The roots of this problem lie both in the rise of real estate investment trusts (Reits) — which partially drove escalations in industrial and commercial rents — and the divestment by JTC in the mid-2000s of most of its industrial holdings. This is compounded by property developers and investors focusing on generating wealth through passive income, rather than productive work, as well as limited land supply.
A 2015 study, Securitizing Spectacle: Property, Real Estate Investment Trusts, And The Financialization Of Retail Space In Singapore, notes that Reits — a key segment of Singapore’s financial markets — contributed to speculative investing in Singapore property behaviour and created an interdependence between its financial and real estate sectors.
This intensified boom-bust dynamics and heightened financial risk within its urban property market. Essentially, a prolonged recession in Singapore will see an avalanche of distressed property assets and debt creating socioeconomic chaos.
This is compounded by rentier dynamics and landlords detached from the economic realities faced by their industrial and commercial tenants. Businesses have to divert capital away from salaries and growth activities towards paying rent.
Mr Inderjit Singh, a serial entrepreneur and former People’s Action Party Member of Parliament from 1996 to 2015, observed: “While the government has attempted to increase the public sector’s share of industrial land, progress has been insignificant. In fact, more GLC players are getting properties transferred to them from government-related entities. And with the GLC players converting a significant part of what they own into Reits, things have gotten worse.”
“When I was in parliament, I raised how the approach taken by the government has favoured non-productive investment in properties of all types at the expense of the productive parts of our economy — the business owners.
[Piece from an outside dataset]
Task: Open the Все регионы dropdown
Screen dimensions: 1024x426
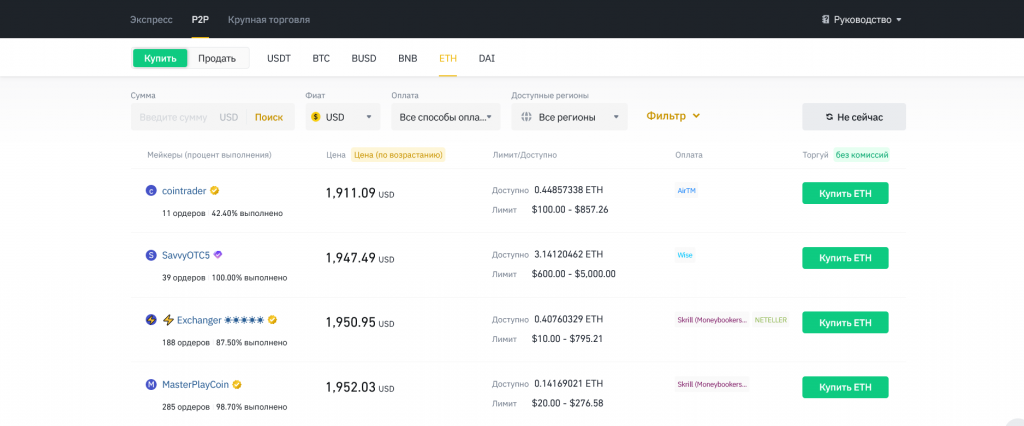Action: [569, 117]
We have foreign investors and funds who are allowed to invest in all types of properties for a return -– a passive income. Even industrial properties are allowed.”
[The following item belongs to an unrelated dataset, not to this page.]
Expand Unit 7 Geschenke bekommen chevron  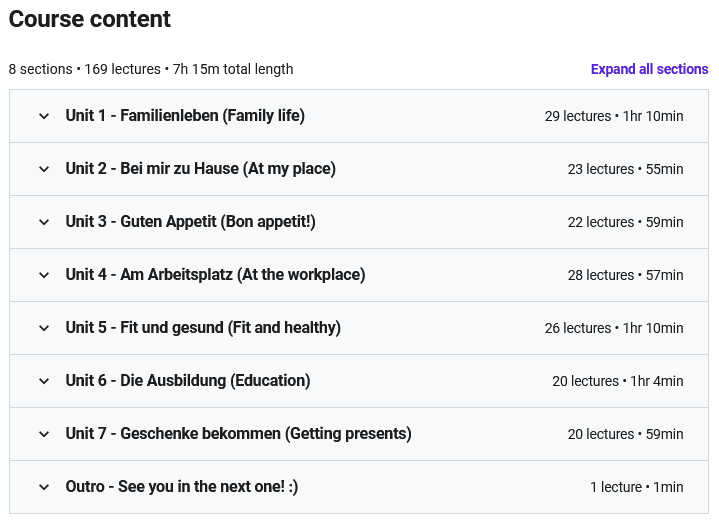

“The poor SMEs or business owners end up paying escalating rents, making their own businesses less viable due to high-cost structures. It is a failure of the government’s policies. We are a small city-state, we shouldn’t allow global investors to be making money from our limited land.”
Reinstating and updating the Control of Rent Act, repealed in 2001, can help resolve this. Controls on rent increases, eviction controls, and a system of oversight and enforcement by an independent regulator or ombudsman could ameliorate this issue. Singapore’s property market has an oligopolistic structure, rendering it vulnerable to cartel behaviour; rent control ensures the government retains a lever of a finite resource.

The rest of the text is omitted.